Before the arrival of vaccines, urban planning and public health policy were the only ways to fight epidemics. Guy Baeten, professor of urban studies at Malmö University, is calling for a re-established link between urban planning and public health.

It was in the 1940s when vaccinations became truly effective but, apart from smallpox, vaccines have historically never single-handedly defeated infectious diseases.

Epidemics have historically served as opportunities for dramatic change.

Guy Baeten

During the 19th century, urban conditions were unhygienic and caused waves of devastating outbreaks of diseases, such as cholera, smallpox, and scarlet fever. Mortality rates were very high in the early industrialised cities of Europe, which drove governments to develop the modern urban planning ideal and a new public health policy.

Urban utopias from the beginning of the 20th century were all focussed on bringing light, air, and greenery to the city. Clean and simple architecture was a direct result of a lack of hygiene in the wake of the Spanish flu that started in 1918.

“The role of urban planning in building public health and preventing epidemic outbreaks of infectious diseases was now fully established and was taken for granted. Cleanliness would be a way of living after the Spanish flu and a symbol of modernity and civilization,” says Baeten.

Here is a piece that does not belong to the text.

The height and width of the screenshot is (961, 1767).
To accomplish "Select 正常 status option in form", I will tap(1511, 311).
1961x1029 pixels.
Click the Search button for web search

He sees three main reasons why the connection between public health and urban planning was slowly dissolved:

• a breakthrough in medical science that showed that epidemic outbreaks were not temporary, genetic, or divine, but caused by a deadly virus

• that the responsibility for staying healthy during the 1980s and 1990s until today has shifted to the individual with a focus on personal training, diet and healthy behaviour and habits

• that urban planning has been gradually transformed from an engine for general well-being to one for economic growth

Public health programmes today focus more on infectious diseases and addictions rather than environments beneficial to good health. Yet it is in so-called "forgotten densities" in our cities, such as shantytowns, factory homes, nursing homes, tent cities, prisons, caravan sites, shelters for the homeless, that infectious diseases spread most easily. This is due to, among other factors, overcrowding and insufficient transport alternatives, as well as social health factors such as income, ethnicity, and functional variations.

“Epidemics have historically served as opportunities for dramatic change. In this crucial moment after Covid-19, it is time for urban planning to put the fight against segregation, polarisation and lack of affordable housing high on the agenda,” says Baeten.